** Begin **

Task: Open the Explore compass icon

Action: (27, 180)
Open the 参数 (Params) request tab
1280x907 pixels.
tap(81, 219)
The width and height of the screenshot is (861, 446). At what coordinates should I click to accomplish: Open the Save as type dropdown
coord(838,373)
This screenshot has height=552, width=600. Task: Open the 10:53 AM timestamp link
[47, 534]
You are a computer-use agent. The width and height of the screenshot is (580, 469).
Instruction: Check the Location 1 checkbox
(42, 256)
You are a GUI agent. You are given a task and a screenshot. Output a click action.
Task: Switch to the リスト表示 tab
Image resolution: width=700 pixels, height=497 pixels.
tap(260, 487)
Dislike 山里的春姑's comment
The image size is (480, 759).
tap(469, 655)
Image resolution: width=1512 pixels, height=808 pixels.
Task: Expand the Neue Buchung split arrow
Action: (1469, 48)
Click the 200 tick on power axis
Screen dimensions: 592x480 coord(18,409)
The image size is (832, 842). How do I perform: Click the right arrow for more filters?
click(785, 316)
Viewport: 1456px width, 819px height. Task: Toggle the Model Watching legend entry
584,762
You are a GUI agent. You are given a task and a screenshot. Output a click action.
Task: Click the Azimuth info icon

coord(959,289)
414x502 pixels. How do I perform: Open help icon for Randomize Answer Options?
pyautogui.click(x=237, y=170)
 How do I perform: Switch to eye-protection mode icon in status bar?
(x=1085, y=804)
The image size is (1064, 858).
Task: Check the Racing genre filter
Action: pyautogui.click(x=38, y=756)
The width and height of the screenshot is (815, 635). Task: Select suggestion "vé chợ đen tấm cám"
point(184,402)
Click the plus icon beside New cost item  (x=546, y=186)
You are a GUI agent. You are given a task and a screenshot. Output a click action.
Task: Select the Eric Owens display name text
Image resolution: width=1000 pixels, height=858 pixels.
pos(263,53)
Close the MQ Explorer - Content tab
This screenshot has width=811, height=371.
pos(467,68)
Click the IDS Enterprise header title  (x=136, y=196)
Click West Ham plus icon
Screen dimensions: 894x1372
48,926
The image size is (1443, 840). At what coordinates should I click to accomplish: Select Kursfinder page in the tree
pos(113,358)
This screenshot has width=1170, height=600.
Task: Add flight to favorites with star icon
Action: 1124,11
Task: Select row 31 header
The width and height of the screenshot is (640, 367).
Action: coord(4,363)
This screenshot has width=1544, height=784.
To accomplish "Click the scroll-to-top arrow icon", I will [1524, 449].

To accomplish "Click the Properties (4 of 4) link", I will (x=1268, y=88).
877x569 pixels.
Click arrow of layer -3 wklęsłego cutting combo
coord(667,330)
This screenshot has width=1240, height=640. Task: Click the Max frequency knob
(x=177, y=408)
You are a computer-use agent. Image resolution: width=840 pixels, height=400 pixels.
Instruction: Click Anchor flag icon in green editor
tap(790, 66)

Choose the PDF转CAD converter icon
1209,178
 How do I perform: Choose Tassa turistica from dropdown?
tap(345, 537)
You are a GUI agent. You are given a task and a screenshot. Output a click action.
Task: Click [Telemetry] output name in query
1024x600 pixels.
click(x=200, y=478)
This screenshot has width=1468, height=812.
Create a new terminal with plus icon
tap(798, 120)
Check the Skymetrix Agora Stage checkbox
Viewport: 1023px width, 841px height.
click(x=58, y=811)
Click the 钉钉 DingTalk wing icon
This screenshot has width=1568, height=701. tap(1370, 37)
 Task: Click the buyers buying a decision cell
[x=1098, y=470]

** End **

Your objective: Arrange as a numbered list the lines from the one containing "How do I perform: Choose" through the end of the records, leaving out any blank lines.

Answer for this exercise:
1.  How do I perform: Choose Tassa turistica from dropdown?
2. tap(345, 537)
3. You are a GUI agent. You are given a task and a screenshot. Output a click action.
4. Task: Click [Telemetry] output name in query
5. 1024x600 pixels.
6. click(x=200, y=478)
7. This screenshot has width=1468, height=812.
8. Create a new terminal with plus icon
9. tap(798, 120)
10. Check the Skymetrix Agora Stage checkbox
11. Viewport: 1023px width, 841px height.
12. click(x=58, y=811)
13. Click the 钉钉 DingTalk wing icon
14. This screenshot has width=1568, height=701. tap(1370, 37)
15.  Task: Click the buyers buying a decision cell
16. [x=1098, y=470]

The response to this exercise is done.